____ Document

Thunder-Headed Gospel

Aug 30, 2005 11:18

DA
Datta: what have we given?
My friend, blood shaking my heart
The awful daring of a moment's surrender
Which an age of prudence can never retract
By this, and this only, we have existed
Which is not to be found in our obituaries
Or in memories draped by the beneficent spider
Or under seals broken by the lean solicitor
In our empty rooms



SACRIFICE. In the Golden Age, it was easier to distinguish those personages who had truly human nature from those in whom divine or daimonic factors were predominant. The humans were the ones who defined themselves through the function of sacrifice, they were the salt of the earth, the self-immolating fuel whose smoke and heat keep the world spinning. They were the holocaust and their gift was tragedy or loss (a close relation to pain) and their economy was based on the buying and selling of stuff and on service. Just people; nothing right or wrong with that in itself.

DA
Dayadhvam: I have heard the key
Turn in the door once and turn once only
We think of the key, each in his prison
Thinking of the key, each confirms a prison
Only at nightfall, aetherial rumours
Revive for a moment a broken Coriolanus



SYMPATHIZE. By contrast, those in whom daimonic forces predominated defined themselves through their ability to reflect, translate and identify with things beyond themselves. These were the watchers, the children who wove themselves into the mountains and the seas and the forests between, the spiritous menstruum into which everything solid dissolves into (colored) light. Passive were they, already beating the endless retreat. And their economy was based on information and experience, and again, it was neither good nor bad, but it was.

________
____ Source data

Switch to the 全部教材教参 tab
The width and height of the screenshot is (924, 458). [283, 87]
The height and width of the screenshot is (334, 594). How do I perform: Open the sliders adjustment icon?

________

**Short problem**. Can you continue the Thunder-Headed Gospel piece from where it stops? The listing is separate material, unrelated to the Thunder-Headed Gospel piece.

**Result**.
DA
Damyata: The boat responded
Gaily, to the hand expert with sail and oar
The sea was calm, your heart would have responded
Gaily, when invited, beating obedient
To controlling hands



CONTROL. And then there were those, terrible and great, makers and breakers, in whom the divine quality of will was dominant. They were active and disciplined and the sulphurous clarity of their action cut through the liquid sighs of the world and quickened even the salt's pulse in pursuit of fractal transformation and universal self-transcendence, which for them took the place of an economy.

Now, of course, in these years of a one-legged cow, the daimonic or "bourgeois" impulse wears the crown and the world drowns in a sea of fantasy and vague supposition, limbs bound in knotted spreadsheets and endless market analysis, daydream plans that will never be fulfilled or even acted on. In such a world, simple human beings live like royalty or gods, but without either responsibility or reflection -- and they have even traded the infinite pathos of their lives for a bunch of froth and the illusion of relative omnipotence, not to mention all the fanfic you can eat. And only the best (who lack conviction) wallow in self-sacrificial silence. Does this make you "sad?" Does this make you "happy?" Are you stoically resigned to it? Something else?

DA. What do you hear? What did he say this time?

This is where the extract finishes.